Records Through 2020 Season
2021 is Sixth Season as Head Coach at LSU (Fifth full season)
Overall LSU Record: 45-14
Overall Collegiate Record: 61-41
- 2019 National Champions
- 2019 SEC Champions
- 2019 National Coach of the Year (AP, Eddie Robinson, Bear Bryant, George Munger, Walter Camp, Home Depot, AFCA)
- 2019 SEC Coach of the Year (AP, SEC Coaches)
- SEC Record 5 NFL First Round Draft Picks in 2020 (Joe Burrow, K’Lavon Chaisson, Patrick Queen, Justin Jefferson, Clyde Edwards-Helaire)
- Tied All-Time Record with 14 NFL Draft Picks in 2020
When it comes to building a championship football program, there’s none better than LSU Head Coach Ed Orgeron. A driven leader with a vision on how to achieve success, Orgeron needed only three seasons to fulfill a pledge he made at his introductory press conference on Nov. 26, 2016, when he vowed to “build a championship program at LSU.”
Orgeron did just that in 2019, earning numerous National Coach of the Year honors on his way to leading LSU to the most dominant season in college football history with a 15-0 record and the CFP National Championship.
But Orgeron’s definition of a championship program goes much farther than winning championships on the football field. It’s also about developing young men, both on and off the field; it’s about fielding a team of high-character players that are determined to compete at the highest level on the field, while pursuing an education off the field; it’s about players focused on the success of the team, not individual awards; it’s about players doing the right thing, all of the time. It’s known as the LSU Standard of Performance, not just on Saturday nights during the fall, but year-round.
And with that mentality, which starts at the top with Orgeron – a coach who never takes credit for his team’s success, but instead praises his staff and his players – LSU stormed its way to the 2019 national title, winning 12 of 15 games by double-figures and beating seven Top-10 opponents along the way. LSU had five wins over teams that finished the 2019 season ranked in the Top 10.
In 2020, Orgeron and the Tigers found a way to still have success despite losing their starting quarterback just three games into the season. Behind the play of true freshman quarterback Max Johnson, LSU capped 2020 on a high note, beating No. 6 Florida in Gainesville and wrapping up the year with a win over Ole Miss in Tiger Stadium to finish with a 5-5 overall mark. Of the 48 players who saw action in the win over Florida, 26 were either freshmen or sophomores with three true freshmen accounting for three of LSU’s four touchdowns in the victory.

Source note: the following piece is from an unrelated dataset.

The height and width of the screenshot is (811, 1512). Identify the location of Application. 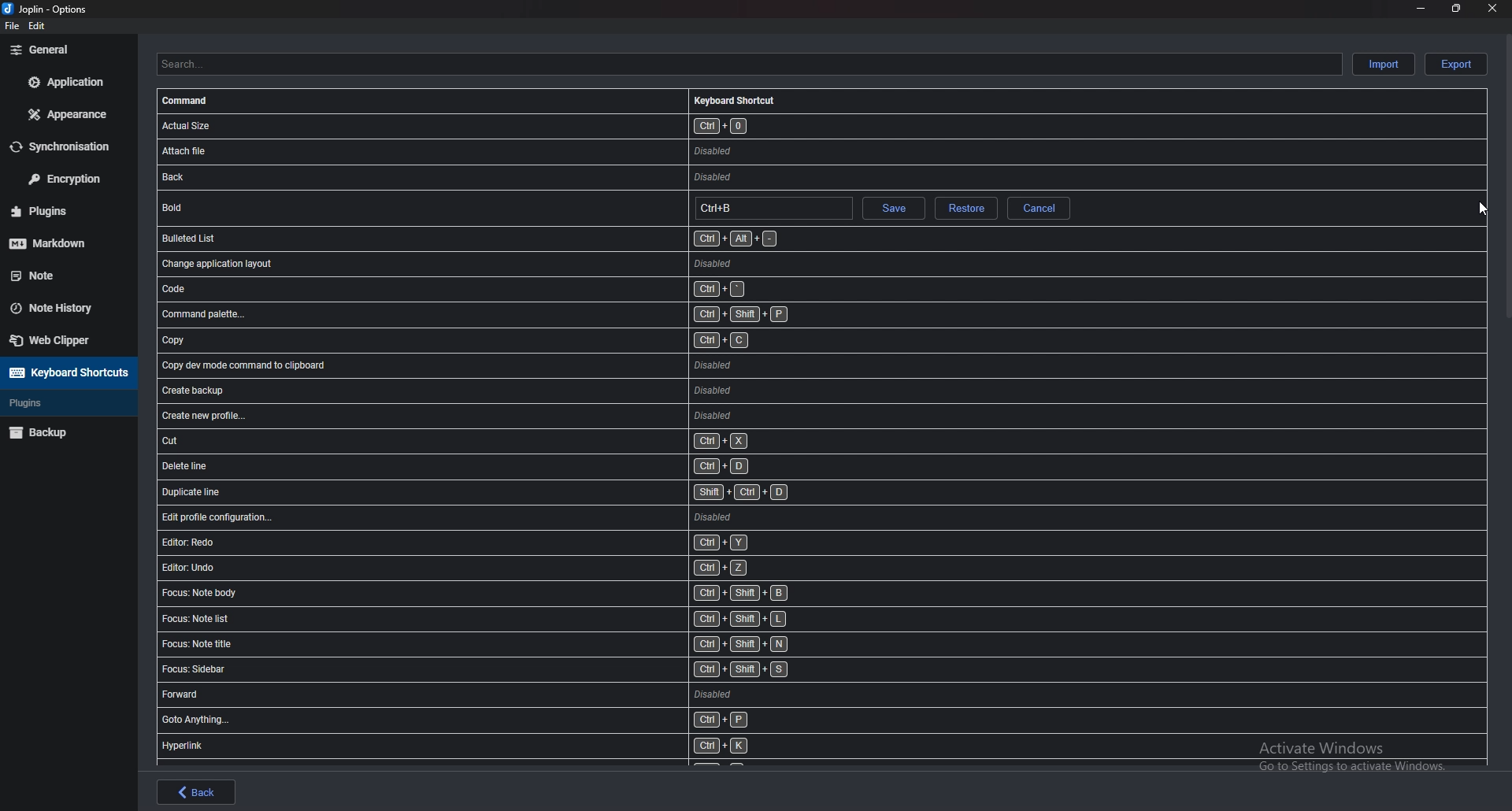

Since taking over the Tigers four games into the 2016 season, Orgeron has guided LSU to a 45-14 mark. He’s also led the Tigers to five postseason victories – one in the SEC Championship Game, two bowl games and two in the College Football Playoff.
Of LSU’s 45 wins under Orgeron, 33 have come by double-figures and 13 have been over Top-10 teams. The 13 Top-10 wins rank as the second-most for any coach in LSU history, trailing only Les Miles who won 16 games over Top 10 opponents in 12 years. LSU has a 29-12 record under Orgeron against SEC teams, which includes a 37-10 win over fourth-ranked Georgia in the 2019 SEC Championship Game.
Under Orgeron, the Tiger program has produced 12 first-team All-Americas, four national award winners including the 2019 Heisman Trophy winner in quarterback Joe Burrow, and 39 NFL Draft picks including 10 in the first round. In the 2020 NFL Draft, LSU set an SEC record with five first-round picks and tied the all-time mark with 14 players selected during the seven-round event. In 2020, quarterback Burrow went No. 1 overall and LSU became the first school in the history of the NFL Draft to have a quarterback, running back (Clyde Edwards-Helaire) and wide receiver (Justin Jefferson) picked in the first round.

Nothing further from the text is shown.